Quando era jovem, o criador de Peter Pan perdeu o irmão mais velho em um acidente de patins, o que devastou sua família e teria contribuído para sua depressão.

“As pessoas podiam ter a impressão de que ele era um homem triste e sozinho, mas na minha opinião durante 80% do tempo era uma pessoa bem humorada e em apenas 20% era melancólico”, contou Nicholas, um dos cinco irmãos Llewelyn Davies, em uma entrevista para a BBC em 1978.

Os meninos se referiam ao escritor como “tio Jim”. Em 1907, o pai dos cinco meninos morreu de câncer, aos 44 anos, e, três anos depois, sua mãe também faleceu, deixando os garotos órfãos.

As pessoas podiam ter a impressão de que ele era um homem triste e sozinho, mas na minha opinião durante 80% do tempo era uma pessoa bem humorada e em apenas 20% era melancólico.”
Nicholas Llewelyn Davies

Barrie, que na época havia acabado de se separar da mulher, tornou-se uma espécie de “guardião informal” dos irmãos Llewelyn Davies, pagando boa parte dos custos de seus estudos.

“George, Michael e Nicholas gostavam muito de Barrie e lhe escreviam frequentemente. Michael chegou a escrever 2 mil cartas para ele”, diz Birkin. “Já Peter tinha uma relação um pouco mais complicada com o escritor.”

Fins trágicos

George morreu nas trincheiras da 1ª Guerra Mundial em 1915, com apenas 21 anos. Seis anos mais tarde, Michael morreu afogado em Oxford, aos 20 anos. Alguns dizem que ele teria se suicidado. Para Birkin, porém, tratou-se de um acidente.

Uma questão que tem sido levantada por alguns estudiosos hoje é se haveria algum “elemento sexual” no interesse do escritor pelos cinco meninos.

Quem defende essa hipótese aponta algumas passagens do conto O Pequeno Pássaro Branco, escrito por Barrie em 1902, que fala sobre a relação de amizade entre um menino e um soldado aposentado e sem filhos.

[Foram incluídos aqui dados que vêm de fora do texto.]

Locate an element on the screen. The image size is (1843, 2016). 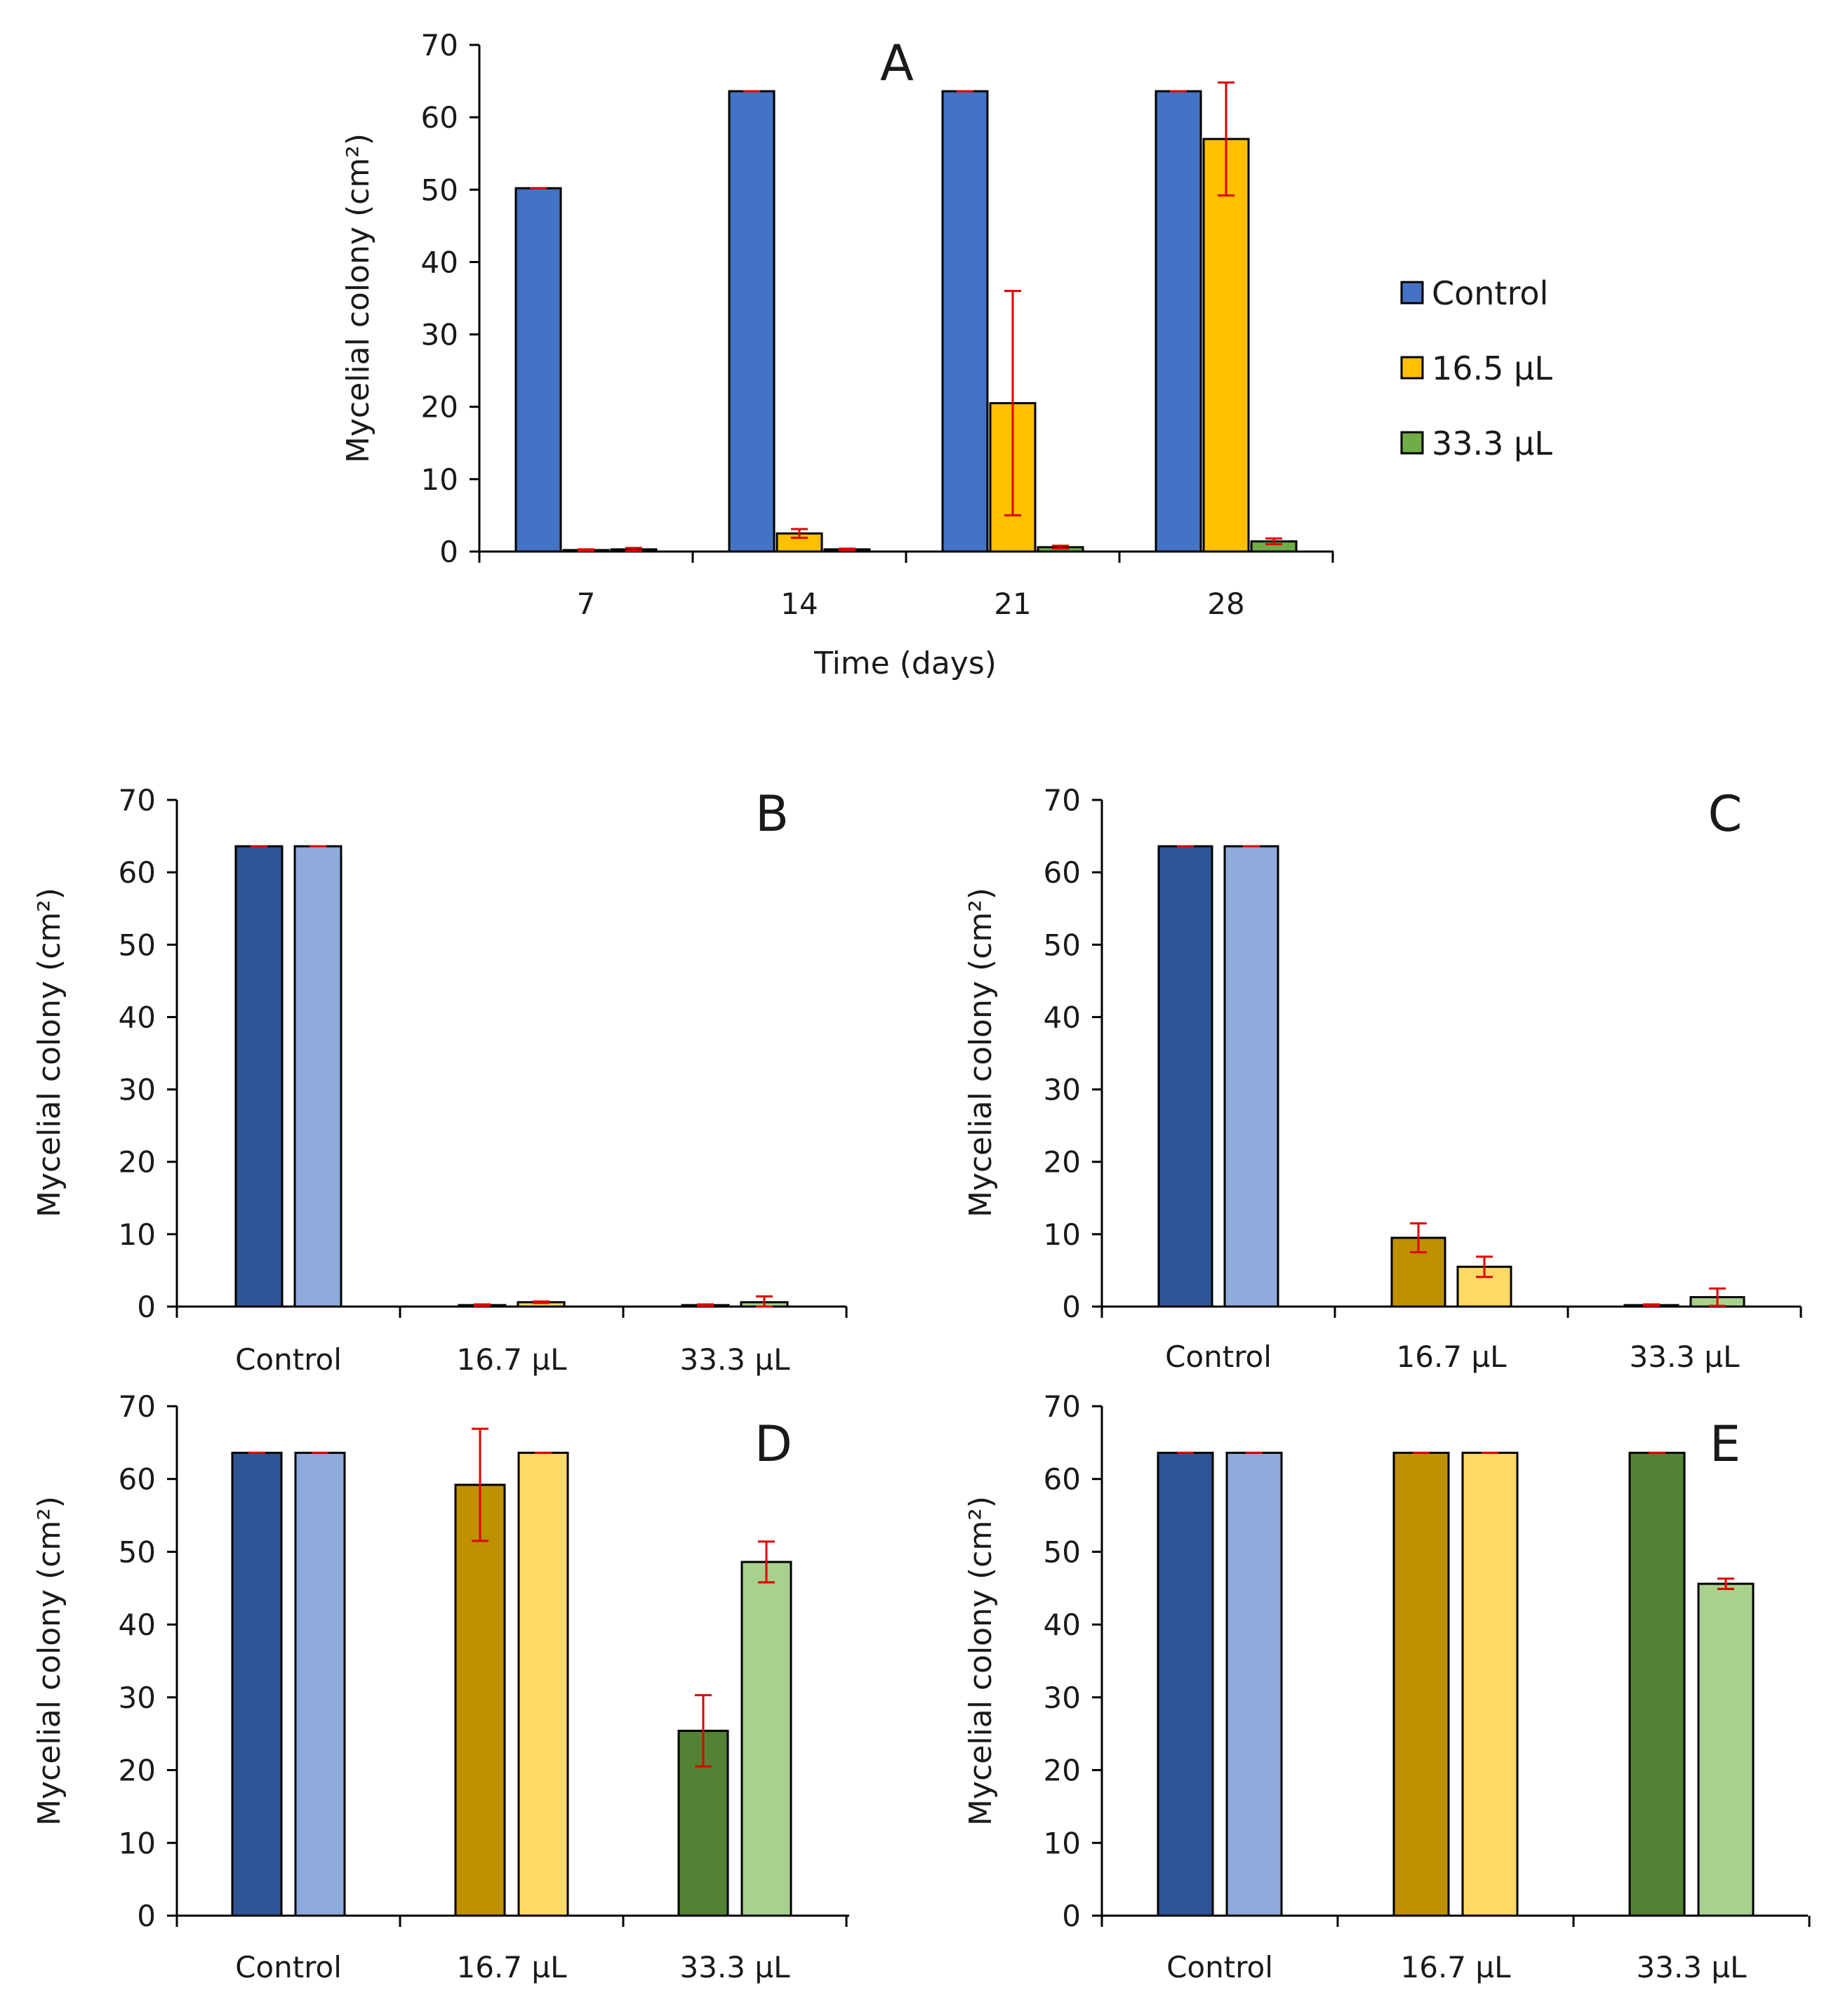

Mas o biógrafo afirma que o escritor era apenas um homem “frustrado” por não ter tido o “privilégio” de ter filhos. Birkin diz não identificar qualquer “elemento sexual” nem nos seus textos nem em sua relação com os irmãos Llewelyn Davies.

Nicholas também acredita que o “tio Jim” era “um inocente” e diz nunca tê-lo visto manifestar qualquer interesse por temas sexuais.

Barrie morreu em 1937, mas nunca se recuperou da morte de George e Michael. Na época, Peter Davies estava trabalhando como editor. Em 1960, porém, ele se matou se jogando na frente de um trem em movimento, em Londres.